For all its strengths, the work is not without its faults. In some cases, the author fails to divulge the deeper meanings or alternate uses of words. For example, "Heavily Indebted Poor Countries" rightfully merits a new entry in this edition, particularly with the debate that it caused in Ghana, but the author describes it in the economic sense only and does not cite its popular and often satirical context to define things such as a road junction or a personal feeling. "Going HIPC" (pronounced Hipic) and "HIPC Junction" became common phrases in and around Accra. In other cases, there are problems of organization. Readers interested in religion will find an entry for "Christianity" but none for Islam, a topic that is located under the heading "Muslims" instead. These are not catastrophic failures but they do take away from the overall serviceability of the work. The effectiveness of the book, however, is improved dramatically by a new cross-referencing format that provides links to entries in bold, thus allowing the reader to delve more deeply into related issues than was possible in earlier editions.
Although the work devotes greater attention to cultural and social issues, the new entries are sometimes written more like those found in an encyclopedia. Utilizing cross-references liberally, entries for "Music" and "Literature" provide ample information, but they seem almost to be add-ons and suffer from occasional organizational, editing, and cross-referencing errors. "Music" provides cross-references to Ephraim Amo, a link that can be found under the correct spelling of his surname (Amu) and another to E. T. Mensah, whose individual entry fails to appear at all. Highlife, one of Ghana's most prominent music forms, is mentioned under "Music," but does not receive any individual treatment. It is understandable that there are no entries for less prominent music forms, but Ghana's musical legacy is derived in large part from the success and pervasiveness of highlife and certainly it deserves to stand on its own. In general, Owusu-Ansah does not cover some of the new topics with the same attention to detail with which he manages the others.

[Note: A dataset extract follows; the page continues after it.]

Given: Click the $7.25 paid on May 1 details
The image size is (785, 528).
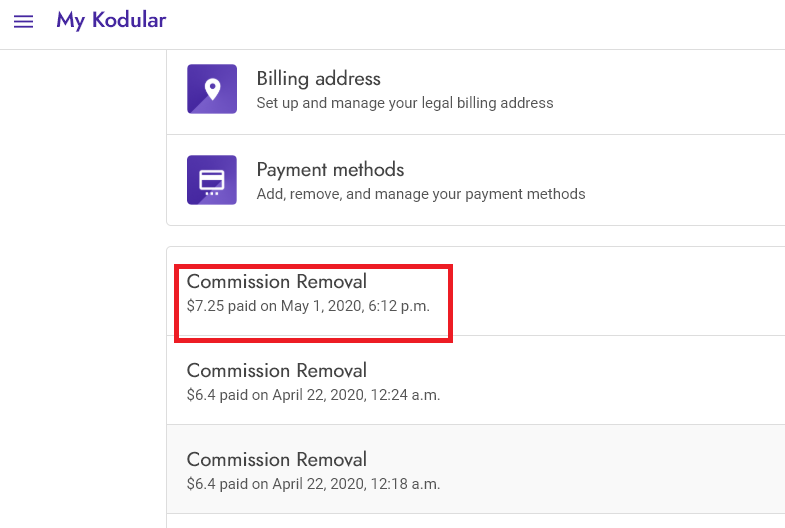Looking at the screenshot, I should (x=308, y=306).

There are also problems of omission, but these may be in the eyes of this reviewer only. Dance, theater, and cinema merit attention but are not included. Under "Media," the author gives a brief overview of the history of newspapers, yet he fails to elaborate on government control of the media during the independence era, particularly the much-talked-about culture of silence that gripped Ghanaians during the 1980s. Almost as surprising is the absence of information on radio and television, media forms that have exploded in popularity during the last fifteen years. For the reader interested in gaining more current perspectives on Ghanaian culture and society, these would be helpful additions.
Scarecrow Press is to be commended for publishing twenty new and revised dictionaries in the Historical Dictionaries of Africa series since the turn of the millennium. In each case, they are timely and represent places of interest for academics and general readers alike. Ghana fits this bill as a stable and democratic country that has seen enormous progress since the release of the previous edition in 1995. Given that scholarship on Ghana continues to grow at a rapid pace, Owusu-Ansah does a praiseworthy job of amassing a considerable amount of new information and presenting it in an accessible format. Accepting its limitations, this latest edition provides comprehensive updates and is an invaluable reference tool that everyone interested in Ghanaian history and culture should keep close at hand.